Data records:
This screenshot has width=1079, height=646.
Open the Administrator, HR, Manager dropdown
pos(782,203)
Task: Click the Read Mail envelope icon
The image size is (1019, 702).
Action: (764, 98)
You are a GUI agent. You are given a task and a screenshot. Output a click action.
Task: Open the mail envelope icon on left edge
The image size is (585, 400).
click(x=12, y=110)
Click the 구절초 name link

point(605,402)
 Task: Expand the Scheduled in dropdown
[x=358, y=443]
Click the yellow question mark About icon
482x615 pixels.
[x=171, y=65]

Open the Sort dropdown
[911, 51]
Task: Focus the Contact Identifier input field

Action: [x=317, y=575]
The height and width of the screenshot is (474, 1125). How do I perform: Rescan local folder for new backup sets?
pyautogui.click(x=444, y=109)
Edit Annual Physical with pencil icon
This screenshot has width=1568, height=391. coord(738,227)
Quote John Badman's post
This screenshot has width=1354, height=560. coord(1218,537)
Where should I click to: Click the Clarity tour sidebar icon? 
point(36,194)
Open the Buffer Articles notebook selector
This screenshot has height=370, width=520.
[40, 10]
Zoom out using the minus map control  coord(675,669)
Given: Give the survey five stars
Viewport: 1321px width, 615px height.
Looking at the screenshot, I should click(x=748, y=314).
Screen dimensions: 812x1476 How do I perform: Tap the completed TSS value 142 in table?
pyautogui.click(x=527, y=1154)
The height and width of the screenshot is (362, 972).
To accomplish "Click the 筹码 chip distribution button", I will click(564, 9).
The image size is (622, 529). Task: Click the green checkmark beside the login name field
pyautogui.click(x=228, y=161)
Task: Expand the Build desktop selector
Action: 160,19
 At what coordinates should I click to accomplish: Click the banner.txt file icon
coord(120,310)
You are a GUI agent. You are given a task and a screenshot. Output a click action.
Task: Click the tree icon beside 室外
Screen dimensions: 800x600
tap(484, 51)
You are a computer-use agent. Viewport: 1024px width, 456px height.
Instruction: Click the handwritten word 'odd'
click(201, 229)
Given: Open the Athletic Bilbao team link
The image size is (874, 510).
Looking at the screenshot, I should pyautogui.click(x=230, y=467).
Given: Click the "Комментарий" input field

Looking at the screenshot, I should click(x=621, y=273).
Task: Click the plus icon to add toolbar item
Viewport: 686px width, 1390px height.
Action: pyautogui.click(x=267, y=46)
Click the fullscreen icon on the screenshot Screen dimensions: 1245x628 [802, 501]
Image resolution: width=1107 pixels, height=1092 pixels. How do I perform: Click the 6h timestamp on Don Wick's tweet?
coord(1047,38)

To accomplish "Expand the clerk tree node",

Activity: Repeat each of the entries above precisely as given.

Task output:
This screenshot has width=1079, height=646.
Open the Administrator, HR, Manager dropdown
pos(782,203)
Task: Click the Read Mail envelope icon
The image size is (1019, 702).
Action: (764, 98)
You are a GUI agent. You are given a task and a screenshot. Output a click action.
Task: Open the mail envelope icon on left edge
The image size is (585, 400).
click(x=12, y=110)
Click the 구절초 name link

point(605,402)
 Task: Expand the Scheduled in dropdown
[x=358, y=443]
Click the yellow question mark About icon
482x615 pixels.
[x=171, y=65]

Open the Sort dropdown
[911, 51]
Task: Focus the Contact Identifier input field

Action: [x=317, y=575]
The height and width of the screenshot is (474, 1125). How do I perform: Rescan local folder for new backup sets?
pyautogui.click(x=444, y=109)
Edit Annual Physical with pencil icon
This screenshot has width=1568, height=391. coord(738,227)
Quote John Badman's post
This screenshot has width=1354, height=560. coord(1218,537)
Where should I click to: Click the Clarity tour sidebar icon? 
point(36,194)
Open the Buffer Articles notebook selector
This screenshot has height=370, width=520.
[40, 10]
Zoom out using the minus map control  coord(675,669)
Given: Give the survey five stars
Viewport: 1321px width, 615px height.
Looking at the screenshot, I should click(x=748, y=314).
Screen dimensions: 812x1476 How do I perform: Tap the completed TSS value 142 in table?
pyautogui.click(x=527, y=1154)
The height and width of the screenshot is (362, 972).
To accomplish "Click the 筹码 chip distribution button", I will click(564, 9).
The image size is (622, 529). Task: Click the green checkmark beside the login name field
pyautogui.click(x=228, y=161)
Task: Expand the Build desktop selector
Action: 160,19
 At what coordinates should I click to accomplish: Click the banner.txt file icon
coord(120,310)
You are a GUI agent. You are given a task and a screenshot. Output a click action.
Task: Click the tree icon beside 室外
Screen dimensions: 800x600
tap(484, 51)
You are a computer-use agent. Viewport: 1024px width, 456px height.
Instruction: Click the handwritten word 'odd'
click(201, 229)
Given: Open the Athletic Bilbao team link
The image size is (874, 510).
Looking at the screenshot, I should pyautogui.click(x=230, y=467).
Given: Click the "Комментарий" input field

Looking at the screenshot, I should click(x=621, y=273).
Task: Click the plus icon to add toolbar item
Viewport: 686px width, 1390px height.
Action: pyautogui.click(x=267, y=46)
Click the fullscreen icon on the screenshot Screen dimensions: 1245x628 [802, 501]
Image resolution: width=1107 pixels, height=1092 pixels. How do I perform: Click the 6h timestamp on Don Wick's tweet?
coord(1047,38)

To accomplish "Expand the clerk tree node",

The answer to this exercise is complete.